A federal court has blunted one of the primary legal weapons deployed in some states against sexual abuse in the workplace by striking down a New York state law that had banned employee contracts that required arbitration of sexual harassment claims.
Federal district court Judge Denise Cote ruled that New York’s law, which went into effect in July 2018, is preempted by the Federal Arbitration Act (FAA), a law passed by Congress in 1925 that was designed to encourage the use of arbitration and reduce the number of lawsuits clogging America’s court systems.
This June, the New York State Senate and Assembly passed another bill, this time expanding the prohibition of arbitration involving sexual harassment disputes to include a ban on arbitration for any kind of discrimination or harassment claims.
“Although Judge Cote didn’t formally rule on the more general, brand-new bar on arbitration of all discrimination claims (harassment or not), she observed in a footnote that the more general bar suffers from the same problem and is probably preempted by federal law, too,” comment attorneys Steven Nevolis and Mark Konkel of the law firm of Kelley Drye & Warren.
The judge’s decision regarding the sexual harassment law is likely to result in a “failure-to-launch” of the arbitration prohibitions in this latest round of legislation as well, the lawyers say. “But for now, here’s the unsettling message for employers navigating the ever-shifting landscape of discrimination law obligations: the new provisions of New York law barring mandatory arbitration of all employment discrimination claims will be struck down, but for the time being, you can’t count on it.”
In the case decided by the federal district court, plaintiff Mahmoud Latif signed an arbitration agreement when he accepted a job with Morgan Stanley, the global investment bank and financial services company. The arbitration agreement specifically stated that it “shall be governed by and interpreted in accordance with” the FAA.
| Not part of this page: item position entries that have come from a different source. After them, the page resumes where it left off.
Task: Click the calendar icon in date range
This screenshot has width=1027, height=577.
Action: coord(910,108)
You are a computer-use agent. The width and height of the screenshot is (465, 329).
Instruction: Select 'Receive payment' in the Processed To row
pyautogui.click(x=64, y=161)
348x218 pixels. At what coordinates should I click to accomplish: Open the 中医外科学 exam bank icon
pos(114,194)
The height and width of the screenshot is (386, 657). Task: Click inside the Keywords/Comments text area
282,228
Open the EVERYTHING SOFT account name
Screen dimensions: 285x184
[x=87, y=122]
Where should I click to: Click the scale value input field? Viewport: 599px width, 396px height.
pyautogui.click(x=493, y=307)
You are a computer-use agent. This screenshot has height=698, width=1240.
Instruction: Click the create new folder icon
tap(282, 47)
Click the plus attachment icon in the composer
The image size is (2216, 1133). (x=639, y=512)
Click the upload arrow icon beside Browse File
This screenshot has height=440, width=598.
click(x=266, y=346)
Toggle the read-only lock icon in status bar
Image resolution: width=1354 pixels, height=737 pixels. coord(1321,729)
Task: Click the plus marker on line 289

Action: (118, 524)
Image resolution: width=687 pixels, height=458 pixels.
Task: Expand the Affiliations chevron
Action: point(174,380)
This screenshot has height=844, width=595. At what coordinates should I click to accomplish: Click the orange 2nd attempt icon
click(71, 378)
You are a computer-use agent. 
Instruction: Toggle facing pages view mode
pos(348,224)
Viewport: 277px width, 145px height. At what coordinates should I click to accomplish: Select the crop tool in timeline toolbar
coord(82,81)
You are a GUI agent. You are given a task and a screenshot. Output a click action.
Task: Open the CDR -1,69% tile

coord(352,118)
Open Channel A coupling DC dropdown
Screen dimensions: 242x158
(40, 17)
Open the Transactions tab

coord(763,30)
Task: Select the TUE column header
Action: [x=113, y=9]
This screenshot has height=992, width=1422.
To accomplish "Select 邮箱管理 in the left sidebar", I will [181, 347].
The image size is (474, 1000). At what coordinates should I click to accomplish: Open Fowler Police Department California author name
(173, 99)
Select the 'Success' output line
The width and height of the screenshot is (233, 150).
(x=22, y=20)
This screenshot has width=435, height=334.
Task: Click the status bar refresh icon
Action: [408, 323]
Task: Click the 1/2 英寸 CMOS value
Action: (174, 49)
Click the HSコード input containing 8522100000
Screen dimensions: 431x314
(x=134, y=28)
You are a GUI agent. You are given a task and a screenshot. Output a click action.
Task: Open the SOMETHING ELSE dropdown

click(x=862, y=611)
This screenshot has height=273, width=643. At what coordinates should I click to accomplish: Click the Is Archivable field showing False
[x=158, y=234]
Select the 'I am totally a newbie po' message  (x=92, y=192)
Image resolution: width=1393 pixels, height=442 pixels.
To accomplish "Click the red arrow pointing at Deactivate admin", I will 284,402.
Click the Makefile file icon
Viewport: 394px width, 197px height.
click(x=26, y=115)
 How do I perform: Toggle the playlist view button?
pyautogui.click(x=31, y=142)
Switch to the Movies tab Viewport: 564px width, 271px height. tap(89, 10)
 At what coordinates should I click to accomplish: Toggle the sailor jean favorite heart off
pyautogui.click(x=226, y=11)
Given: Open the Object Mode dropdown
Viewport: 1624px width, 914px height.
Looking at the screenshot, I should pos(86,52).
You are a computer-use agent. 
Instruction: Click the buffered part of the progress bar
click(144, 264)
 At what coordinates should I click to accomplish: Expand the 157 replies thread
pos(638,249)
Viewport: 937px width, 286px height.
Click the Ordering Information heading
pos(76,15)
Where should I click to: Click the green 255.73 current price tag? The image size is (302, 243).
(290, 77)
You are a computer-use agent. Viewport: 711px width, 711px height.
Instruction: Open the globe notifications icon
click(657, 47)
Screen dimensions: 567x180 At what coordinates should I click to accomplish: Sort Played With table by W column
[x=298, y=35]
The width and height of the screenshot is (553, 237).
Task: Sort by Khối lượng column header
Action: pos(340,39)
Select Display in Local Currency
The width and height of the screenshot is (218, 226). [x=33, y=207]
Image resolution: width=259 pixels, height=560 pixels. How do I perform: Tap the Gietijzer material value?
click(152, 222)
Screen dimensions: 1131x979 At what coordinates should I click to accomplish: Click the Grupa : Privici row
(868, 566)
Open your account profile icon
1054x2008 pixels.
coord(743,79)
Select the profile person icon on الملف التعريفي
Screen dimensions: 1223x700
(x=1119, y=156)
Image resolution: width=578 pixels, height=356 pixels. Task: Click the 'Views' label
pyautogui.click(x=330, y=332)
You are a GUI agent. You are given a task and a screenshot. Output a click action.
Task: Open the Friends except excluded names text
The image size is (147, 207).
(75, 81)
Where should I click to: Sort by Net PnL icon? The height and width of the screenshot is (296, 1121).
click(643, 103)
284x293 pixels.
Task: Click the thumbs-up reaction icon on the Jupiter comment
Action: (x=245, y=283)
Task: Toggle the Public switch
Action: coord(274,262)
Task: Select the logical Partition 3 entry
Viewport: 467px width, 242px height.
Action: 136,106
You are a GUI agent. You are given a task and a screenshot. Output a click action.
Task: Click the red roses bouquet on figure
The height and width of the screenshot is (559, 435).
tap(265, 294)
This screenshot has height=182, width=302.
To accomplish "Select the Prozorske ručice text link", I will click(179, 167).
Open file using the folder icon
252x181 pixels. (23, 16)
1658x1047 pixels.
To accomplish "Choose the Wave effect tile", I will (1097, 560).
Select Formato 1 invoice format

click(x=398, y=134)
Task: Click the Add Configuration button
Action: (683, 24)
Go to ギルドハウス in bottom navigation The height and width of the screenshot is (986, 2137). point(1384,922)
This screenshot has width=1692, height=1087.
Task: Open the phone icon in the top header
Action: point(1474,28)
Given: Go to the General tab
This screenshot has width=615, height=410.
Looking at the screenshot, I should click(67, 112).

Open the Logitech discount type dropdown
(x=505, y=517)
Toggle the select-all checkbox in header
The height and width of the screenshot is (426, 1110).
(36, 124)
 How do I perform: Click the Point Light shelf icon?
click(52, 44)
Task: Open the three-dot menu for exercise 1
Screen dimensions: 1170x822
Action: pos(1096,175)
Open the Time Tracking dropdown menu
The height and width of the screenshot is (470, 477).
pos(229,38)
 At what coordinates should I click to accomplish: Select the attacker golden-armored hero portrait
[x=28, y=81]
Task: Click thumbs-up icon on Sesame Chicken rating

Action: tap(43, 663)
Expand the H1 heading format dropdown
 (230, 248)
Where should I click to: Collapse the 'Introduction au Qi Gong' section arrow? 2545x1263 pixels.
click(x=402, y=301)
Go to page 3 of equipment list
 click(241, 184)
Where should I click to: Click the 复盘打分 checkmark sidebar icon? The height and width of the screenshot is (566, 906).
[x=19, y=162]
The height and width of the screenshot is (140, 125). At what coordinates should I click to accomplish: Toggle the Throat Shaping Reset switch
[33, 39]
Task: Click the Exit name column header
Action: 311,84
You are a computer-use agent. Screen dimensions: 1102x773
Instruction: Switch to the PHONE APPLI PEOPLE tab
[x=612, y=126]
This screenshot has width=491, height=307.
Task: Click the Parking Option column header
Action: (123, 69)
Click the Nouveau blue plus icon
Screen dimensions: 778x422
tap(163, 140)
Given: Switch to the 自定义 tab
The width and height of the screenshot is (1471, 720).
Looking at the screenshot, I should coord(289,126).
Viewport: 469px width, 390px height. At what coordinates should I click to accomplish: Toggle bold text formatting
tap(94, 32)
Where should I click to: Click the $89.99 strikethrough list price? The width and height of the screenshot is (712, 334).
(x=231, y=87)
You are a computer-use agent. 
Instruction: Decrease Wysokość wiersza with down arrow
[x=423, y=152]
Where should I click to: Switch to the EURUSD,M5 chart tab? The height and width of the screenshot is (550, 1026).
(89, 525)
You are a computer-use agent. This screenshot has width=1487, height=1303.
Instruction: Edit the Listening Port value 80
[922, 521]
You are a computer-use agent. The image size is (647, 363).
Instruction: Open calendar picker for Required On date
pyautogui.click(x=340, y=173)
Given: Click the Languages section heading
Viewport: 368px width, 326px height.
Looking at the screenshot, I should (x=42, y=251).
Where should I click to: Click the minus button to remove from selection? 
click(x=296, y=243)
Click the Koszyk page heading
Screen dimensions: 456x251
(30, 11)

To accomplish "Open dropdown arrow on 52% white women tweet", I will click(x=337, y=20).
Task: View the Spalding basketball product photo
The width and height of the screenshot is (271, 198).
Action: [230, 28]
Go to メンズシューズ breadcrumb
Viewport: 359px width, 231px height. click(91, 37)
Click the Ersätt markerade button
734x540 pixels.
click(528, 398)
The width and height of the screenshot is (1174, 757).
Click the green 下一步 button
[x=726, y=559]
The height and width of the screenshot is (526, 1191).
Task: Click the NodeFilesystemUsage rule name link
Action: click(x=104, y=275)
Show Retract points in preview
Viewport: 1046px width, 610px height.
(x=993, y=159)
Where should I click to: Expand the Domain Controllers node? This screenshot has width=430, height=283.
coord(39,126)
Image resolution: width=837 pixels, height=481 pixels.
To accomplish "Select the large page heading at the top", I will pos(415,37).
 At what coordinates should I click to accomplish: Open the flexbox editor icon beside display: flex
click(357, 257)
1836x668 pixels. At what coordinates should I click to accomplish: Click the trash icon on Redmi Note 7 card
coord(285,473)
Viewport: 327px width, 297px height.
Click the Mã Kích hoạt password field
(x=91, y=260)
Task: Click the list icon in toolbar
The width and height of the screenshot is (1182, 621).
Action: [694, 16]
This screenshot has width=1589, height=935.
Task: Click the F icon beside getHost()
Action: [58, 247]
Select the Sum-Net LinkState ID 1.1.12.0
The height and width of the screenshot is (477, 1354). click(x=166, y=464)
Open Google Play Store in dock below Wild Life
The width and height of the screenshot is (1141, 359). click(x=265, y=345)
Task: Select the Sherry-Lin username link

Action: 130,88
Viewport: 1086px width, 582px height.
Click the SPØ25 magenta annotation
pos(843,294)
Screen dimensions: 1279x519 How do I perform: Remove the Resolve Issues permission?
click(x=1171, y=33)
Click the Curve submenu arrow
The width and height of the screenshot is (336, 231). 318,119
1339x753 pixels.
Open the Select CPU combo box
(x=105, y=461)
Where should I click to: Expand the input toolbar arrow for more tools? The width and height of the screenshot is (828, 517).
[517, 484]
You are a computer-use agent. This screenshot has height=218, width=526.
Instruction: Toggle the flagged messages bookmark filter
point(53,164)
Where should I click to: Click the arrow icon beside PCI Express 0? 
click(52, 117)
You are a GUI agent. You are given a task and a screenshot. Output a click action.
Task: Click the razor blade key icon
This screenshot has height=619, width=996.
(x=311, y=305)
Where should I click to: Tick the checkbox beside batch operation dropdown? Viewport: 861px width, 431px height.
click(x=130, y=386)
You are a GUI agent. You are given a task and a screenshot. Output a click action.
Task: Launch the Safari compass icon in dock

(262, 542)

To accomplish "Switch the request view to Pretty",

Latif alleged that he was subject to discrimination, a hostile work environment and retaliation, all in violation of federal, state and city law. Specifically, he alleged that he was the target of inappropriate comments regarding his sexual orientation, inappropriate touching and offensive comments about his religion.
He also claims retaliation by his employer because he was terminated shortly after reporting these events to the human resources department at Morgan Stanley. He filed claims under federal and state antidiscrimination laws and the company filed a motion to compel arbitration, per the arbitration clause in his employment agreement. Latif did not dispute that his other claims were subject to arbitration but he argued that the sexual harassment claim could not be subject to arbitration under New York law.
The judge disagreed, finding that the sexual harassment claims were subject to mandatory arbitration because state law was inconsistent with the FAA. She declared that the language of the federal law is clear: When a state law prohibits the arbitration of a specific type of claim (in this case, a sexual harassment claim), then that state law is “displaced by the FAA.”
In her decision Judge Cote took that argument one step further to suggest that New York’s recent legislative amendment passed in June that prohibits mandatory arbitration in regard to all discrimination claims will likely meet the same fate when it ends up being adjudicated under the FAA.
While her decision is good news for employers in New York State, Nevolis and Konkel say they shouldn’t take Judge Cote’s decision as final quite yet, especially since it is likely to be appealed to a higher court.
“No one can blame employers who want to rush to their arbitration agreement template and reinsert sexual harassment claims as a covered claim,” they note. “However, since the Latif decision is only a trial court decision, and there is likely to be an appeal to the Second Circuit [U.S. Court of Appeals], employers should exercise caution.”
Those employers who wish to revise their arbitration agreements should be prepared to engage in a similar court battle over the legal validity of arbitrating sexual harassment claims, the attorneys warn. “Depending on whether this battle will be in state or federal court, and depending on the judge who decides the matter, employers may not see the same result as Latif. In that case, the employer will then have to continue onto litigation in court.”
However, in the view of attorneys Joseph Cartafalsa and Christopher Murray of the Ogletree Deakins law firm, if Judge Cote’s decision eventually is upheld on review, it also could have ramifications beyond the borders of New York State by undermining similar arbitration bans that were adopted by other states in response to the #MeToo movement, including Maryland, New Jersey, New York and Washington State.
Although employers may want to review their arbitration agreements to ensure they specifically invoke the FAA, they also need to take into account that certain provisions of the law make it clear that it does not apply to certain kinds of workers, the attorneys point out.
In January, the U.S. Supreme Court in a unanimous decision confirmed that the FAA does not cover employees and independent contractors who qualify as transportation workers. The law specifically excludes arbitration clauses from “contracts of employment of seamen, railroad employees, or any other class of workers engaged in foreign or interstate commerce.”
Cartafalsa and Murray stress, “Businesses using arbitration agreements with employees and/or independent contractors who could be classified as transportation workers may want to consider whether to invoke a state law and, if so, which state’s law.”